# WHAT THIS TASK INVOLVES
Render as a numbered list the span of the items that opens with the line containing "This screenshot has width=712, height=594." and closes with the line containing "(x=419, y=86)", both lines included. Omit blank lines and leave the pictures out of the answer.

--- RECORDS FOR THE TASK ---

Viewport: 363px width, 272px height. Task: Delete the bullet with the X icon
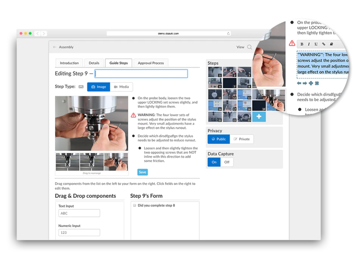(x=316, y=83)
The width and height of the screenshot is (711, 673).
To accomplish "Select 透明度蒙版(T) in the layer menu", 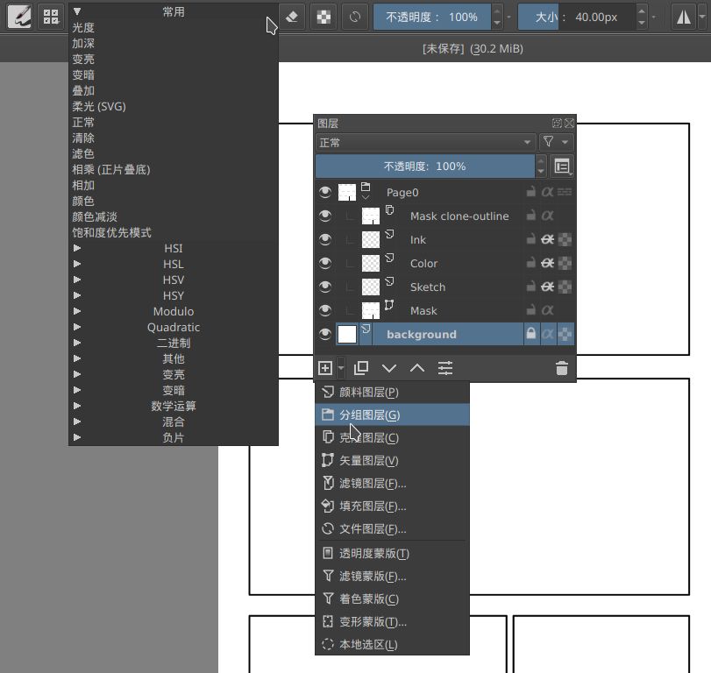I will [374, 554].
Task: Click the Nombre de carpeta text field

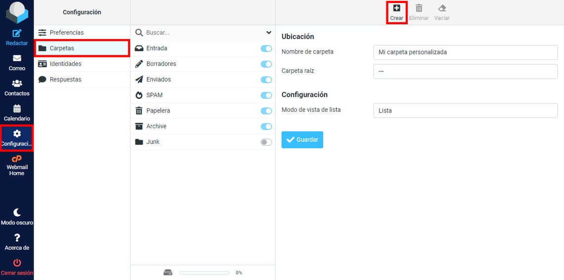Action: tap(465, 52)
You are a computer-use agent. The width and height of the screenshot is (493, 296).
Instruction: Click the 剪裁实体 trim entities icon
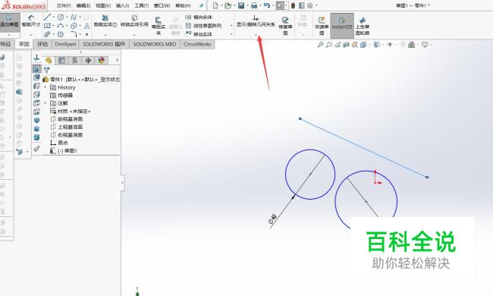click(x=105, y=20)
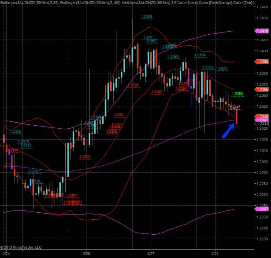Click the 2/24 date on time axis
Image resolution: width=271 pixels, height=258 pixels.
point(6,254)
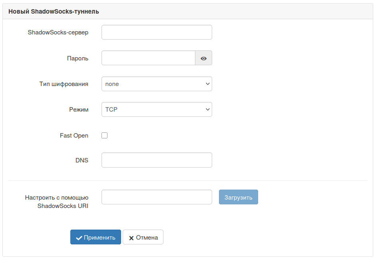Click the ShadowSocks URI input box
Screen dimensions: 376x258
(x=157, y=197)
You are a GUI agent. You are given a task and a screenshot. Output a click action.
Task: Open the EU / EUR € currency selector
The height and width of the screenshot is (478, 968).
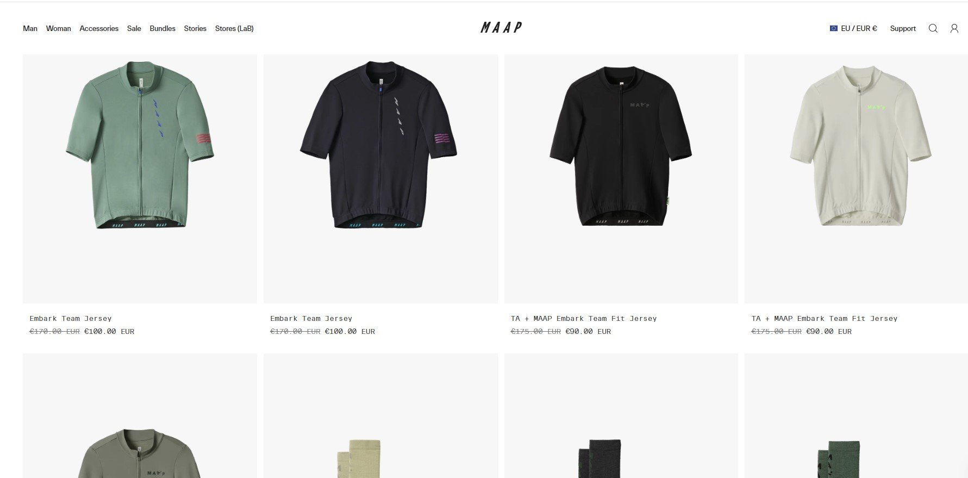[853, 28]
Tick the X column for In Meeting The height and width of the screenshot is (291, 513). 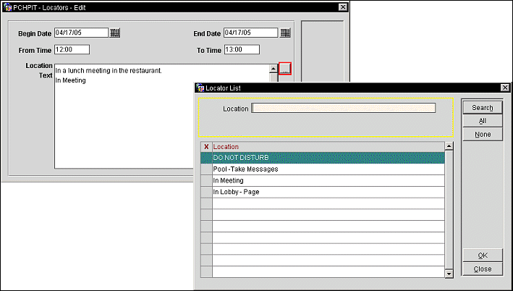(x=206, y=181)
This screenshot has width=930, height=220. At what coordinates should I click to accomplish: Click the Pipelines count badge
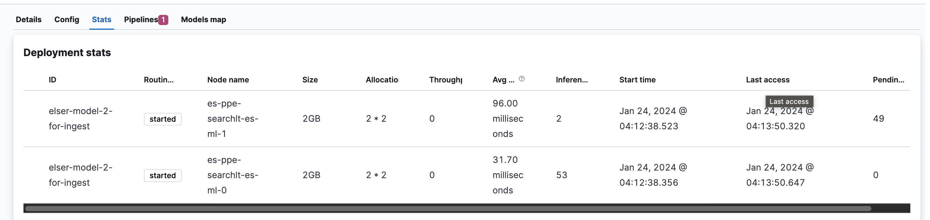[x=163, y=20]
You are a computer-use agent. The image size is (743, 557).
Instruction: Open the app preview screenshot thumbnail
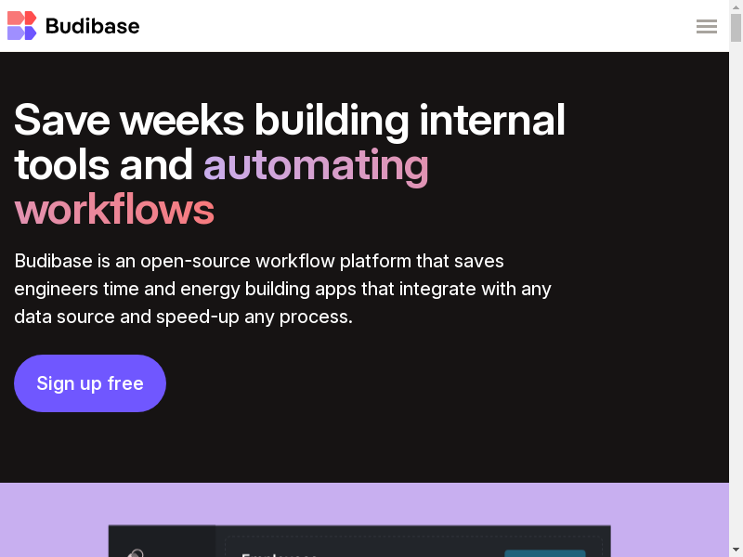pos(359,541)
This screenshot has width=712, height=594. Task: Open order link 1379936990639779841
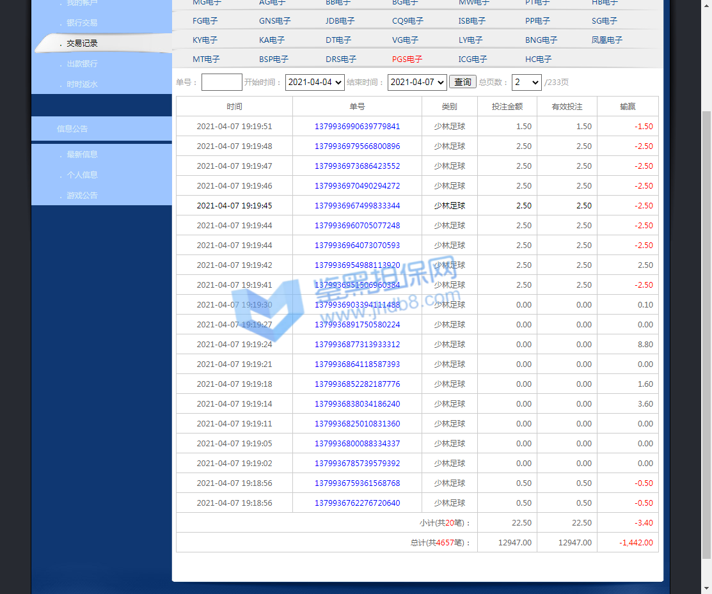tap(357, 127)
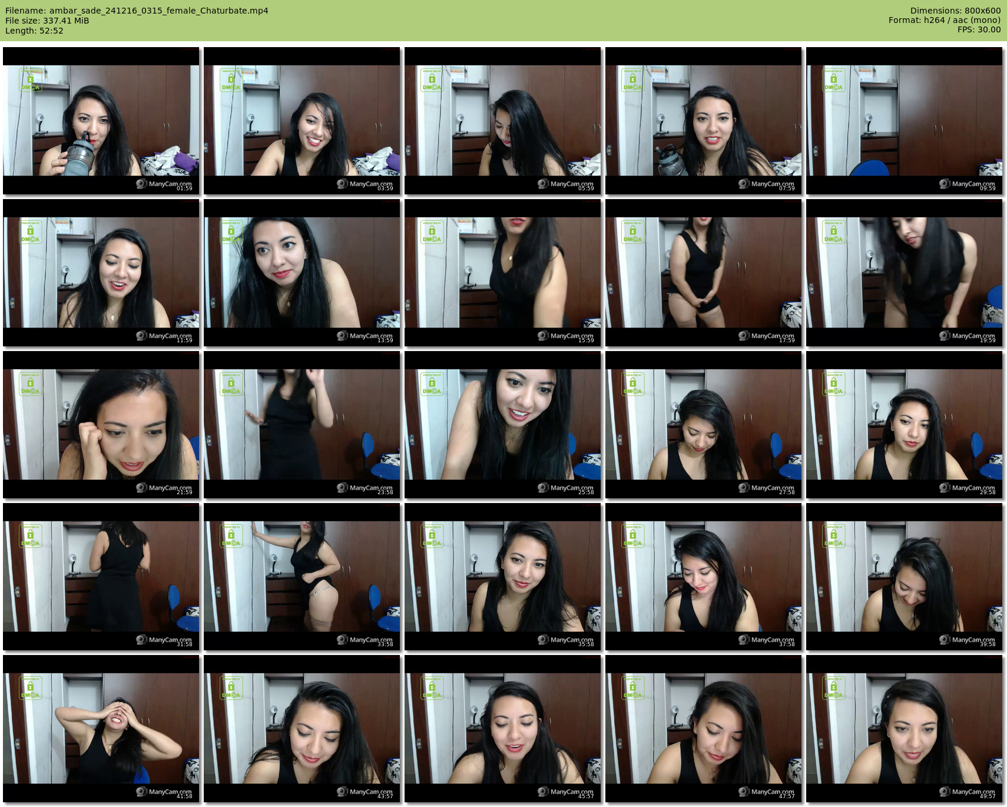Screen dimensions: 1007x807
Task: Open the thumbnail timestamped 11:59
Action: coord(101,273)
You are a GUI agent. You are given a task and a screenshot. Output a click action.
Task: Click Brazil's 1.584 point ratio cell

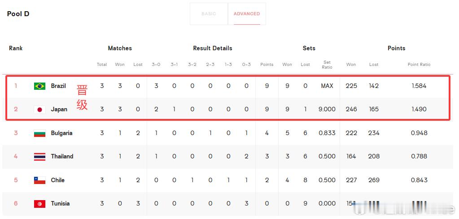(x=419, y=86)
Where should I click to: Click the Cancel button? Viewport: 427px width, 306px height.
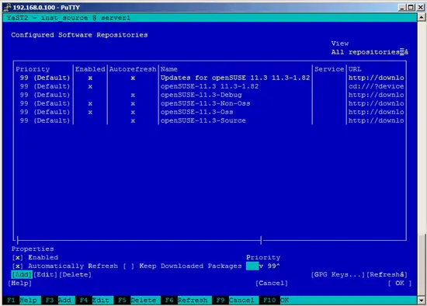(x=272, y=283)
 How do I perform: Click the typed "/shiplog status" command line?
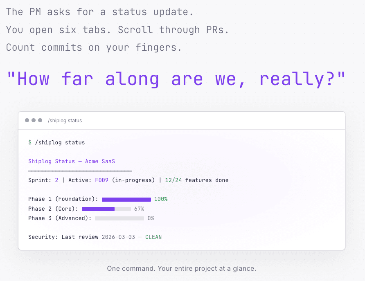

---

# FULL SOLUTION
1. This screenshot has width=712, height=594. Task: Open order link 1379936990639779841
2. tap(357, 127)
3. Screen dimensions: 1007x807
4. Task: Open the thumbnail timestamped 11:59
5. Action: coord(101,273)
6. You are a GUI agent. You are given a task and a screenshot. Output a click action.
7. Task: Click Brazil's 1.584 point ratio cell
8. (x=419, y=86)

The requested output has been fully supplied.